---- SOURCE PASSAGE
Upon acquiring the building, the partnership leased various suites in the building to Austin, Parry, and Brightwood Investments, a separate general partnership of which Nancy Parry, among others, is a general partner. The leases provide that the lessees will pay rent for the offices and late charges on any unpaid rent. Austin, Parry, and Brightwood Investments are currently more than $400,000 (in the aggregate) in arrears in their rent payments, and have failed to pay late charges when rent payments were made late. As a result of defendants’ failure to pay rent, dividends normally received on a monthly basis by the limited partners have not been paid for some time. 1

Wallner demanded, in writing, that the general partners take appropriate action to secure payment of the rents and late charges owing, but they did not respond. Wallner then filed the instant action, in his own name, against the partnership as well as Victor Austin, Nancy Parry, Brightwood Investments, and the general partners of Brightwood for “rent, interest, punitive *1449 damages and attorney fees.” 2 However, Wallner indicated under the caption of the complaint, in brackets, “Limited Partner derivative suit for: Breach of Contract, Breach of Duty of Due Care, Breach of Fiduciary Duty.” He also alleged in the complaint that if he is successful in the action, “a substantial benefit will result to defendant limited partnership on whose behalf this action is prosecuted.”

Defendants demurred to the complaint. They asserted the only entity which had the right to sue is the limited partnership, and that as a limited partner Wallner cannot, under Corporations Code section 15526, bring a derivative action on behalf of the limited partnership. The demurrer was sustained without leave to amend, and Wallner appeals.

II

Preliminarily, we address the issue of whether Wallner is a proper party plaintiff. Defendants assert the claim for rent belongs to the partnership, and that the partnership is the only entity which has the right to sue on this claim under the substantive law.
--------
---- INFORMATION SUPPLIED
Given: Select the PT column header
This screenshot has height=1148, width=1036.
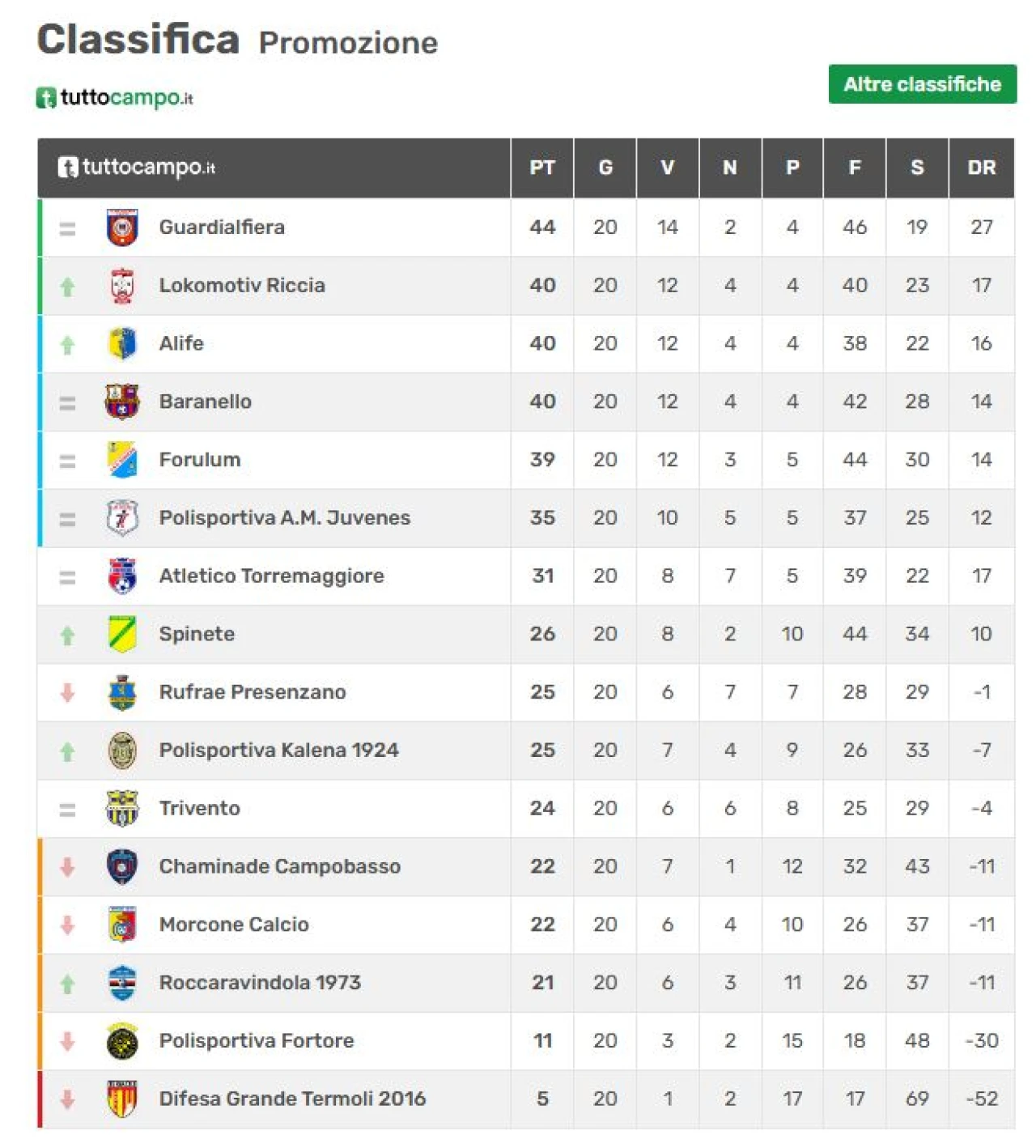Looking at the screenshot, I should 542,168.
--------
### EXERCISE AIM
Copy everything in the partnership dispute passage from "Preliminarily, we address" down to "the substantive law.", switching "substantive law" to "governing law".

### FULL ANSWER
Preliminarily, we address the issue of whether Wallner is a proper party plaintiff. Defendants assert the claim for rent belongs to the partnership, and that the partnership is the only entity which has the right to sue on this claim under the governing law.